Zooey and Charlie snapped together, linking hands and sharing a goofy grin. She rubbed her still-flat belly and said, “Ten weeks. I wasn’t sure at first, even after I took a dozen home tests, but I went to my gyno and she confirmed it and . . . we’re pregnant!”

“I told Mom to have you neutered,” I said, and Charlie boxed my ear.

“Show some respect, kid.”

“Kid?” My brother is a kid. Sure, he can drink, smoke, and kill during wartimes, but he’s still a dumb kid. He pees on the toilet seat and doesn’t know how to operate the washing machine, and it was only a couple of months ago that he shoved a peanut M&M so far up his nose that we had to take him to the emergency room to have it extracted. Charlie has no business having a baby when he’s just a baby himself.
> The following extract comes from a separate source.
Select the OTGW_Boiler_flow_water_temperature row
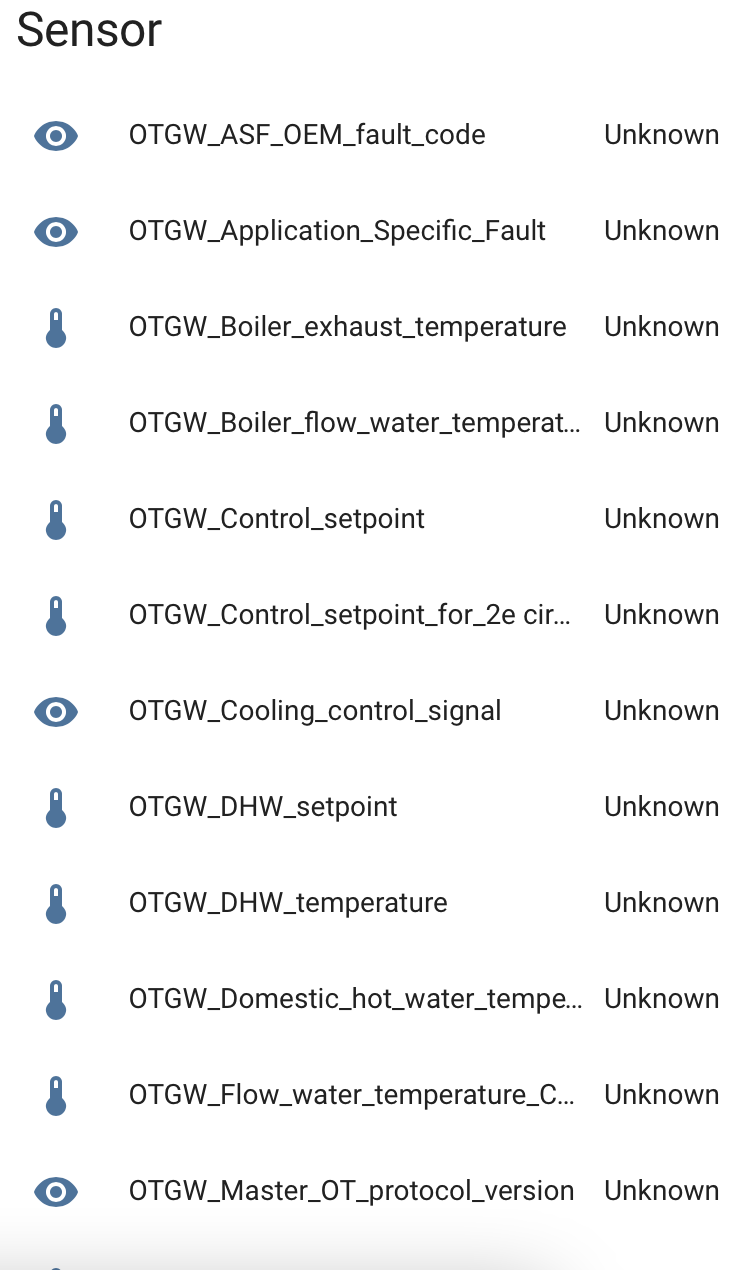The image size is (752, 1270). pos(354,423)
But Charlie and Zooey stood in the middle of the kitchen, smiling and smiling, waiting for someone to congratulate them or tell them they were ruining their lives. The longer they waited, the more strained their smiles became, cracking around the edges. They might have waited forever if Nana hadn’t broken the silence.

“Young man, do your parents know you’re having a colored girl’s baby?”

“Nana!” I said, mortified by what she’d said but laughing at her the way you’d laugh at a toddler screaming “f*ck!” in the middle of a crowded department store.

Charlie and Zooey latched on to Nana’s anachronistic racism and wrung out a chuckle that turned into a torrent of laughter. We were so busy being mortified by what Nana had said and uncomfortable at our own response that we didn’t notice Mom crying until she said, “Oh, Charlie.”